Si con el referéndum no puede ser iremos a las elecciones, dicen muchos. Esa película ya la hemos visto, y sabemos el final. La encuesta de GAD-3 que ayer publicó La Vanguardia se ha encargado de corroborarlo. Si se convocan unas elecciones en Catalunya –que es lo que yo creo que sucederá cuando se compruebe que el camino del referéndum está cegado–, esa votación quizá sirva para varias cosas importantes:

Por ejemplo, para que se consume el cantado sorpasso dentro del espacio nacionalista y se confirme la primacía de ERC; para que Oriol Junqueras sea el próximo president de la Generalitat; quizás para librarse del chantaje de la CUP y sustituirlo por una cómoda mayoría de gobierno con ERC, el PDECat y los comuns, con el derecho a decidir como elemento aglutinador (y sin entrar en enojosos detalles sobre el modo y el tiempo para concretarlo). O para formar un gobierno más escorado a la izquierda en sus políticas, pero menos esclavizado por la extrema izquierda antisistema. Junqueras será más libre y tendrá más margen de maniobra que Puigdemont. Y como el tipo ha demostrado ser listo, jugará con ese margen sin que parezca que renuncia a nada.

Para lo que no servirán esas elecciones es para alcanzar la independencia. Porque volverán a fallar el concepto (un parlamento autonómico renegando de la autonomía) y los números.

La realidad es que las grandes transformaciones solo pueden producirse de dos formas: o se hace por el camino de la ley o se hace por el camino de la fuerza

La realidad es que las grandes transformaciones (y romper un estado de 500 años de existencia es sin duda una transformación traumática, por mucho que Junqueras trate de presentarlo como un asunto casi cotidiano, sin mayor trascendencia) solo pueden producirse de dos formas: o se hacen por el camino de la ley o se hacen por el camino de la fuerza.

La trampa de fondo del procés es que formula un objetivo que no se puede alcanzar ni por la ley ni por la fuerza. Y cuando esto sucede, lo que hacen las personas adultas y responsables es revisar el objetivo –o mantenerlo en el horizonte, pero acomodando su práctica a las posibilidades que ofrece la realidad–. En la política y en la vida, cuando una pregunta carece de respuesta, la culpa siempre es de la pregunta. Y cuando una aspiración carece de camino transitable, hay que reconsiderar la aspiración. 

Es evidente que el soberanismo catalán no quiere –ni podría– imponerse por la fuerza. Así que solo le queda la vía de la ley. Participar de lleno en el espacio institucional, trabajar por reformarlo y ampliar sus márgenes, exprimir al máximo las posibilidades que la ley ofrece para avanzar día a día, establecer en ese marco las alianzas que resulten más provechosas. 

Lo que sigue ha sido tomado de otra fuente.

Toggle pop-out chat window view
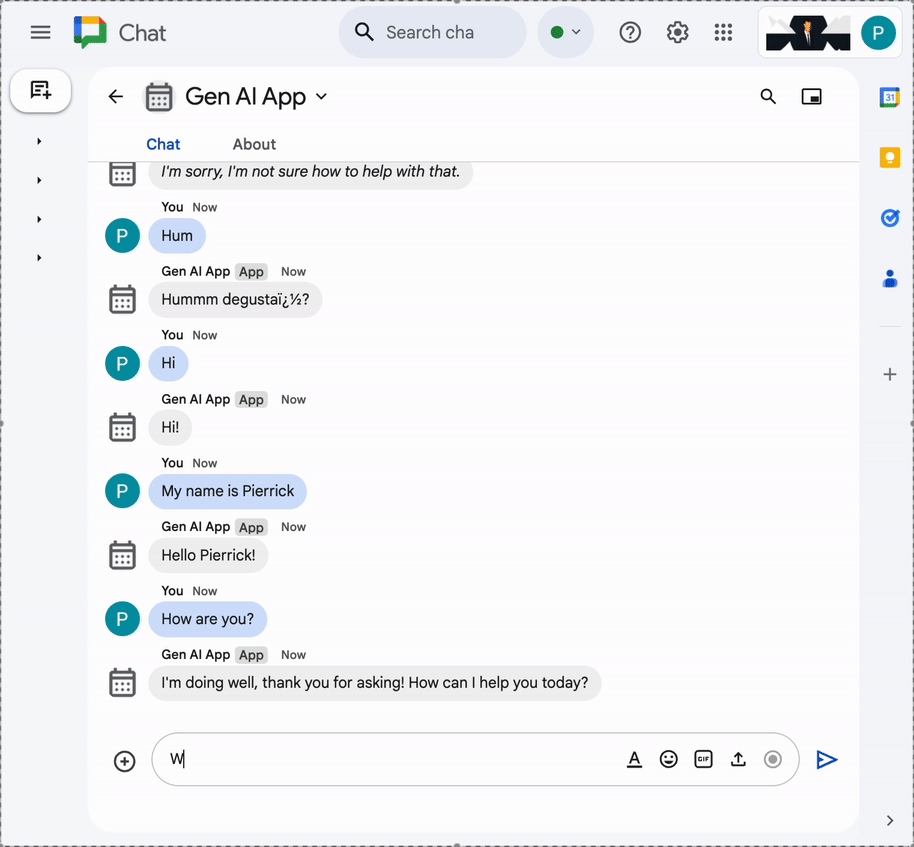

Lo otro, seguir haciendo creer a la gente que puede conseguirse un objetivo sin que te acompañen ni la ley ni la fuerza, es simplemente engañar. Si, como parece, hay elecciones a la vista en Catalunya, le recomiendo una receta saludable que vengo practicando últimamente: no vote al que mienta mejor, sino al que mienta menos. Probablemente perderá, pero usted se quedará más a gusto.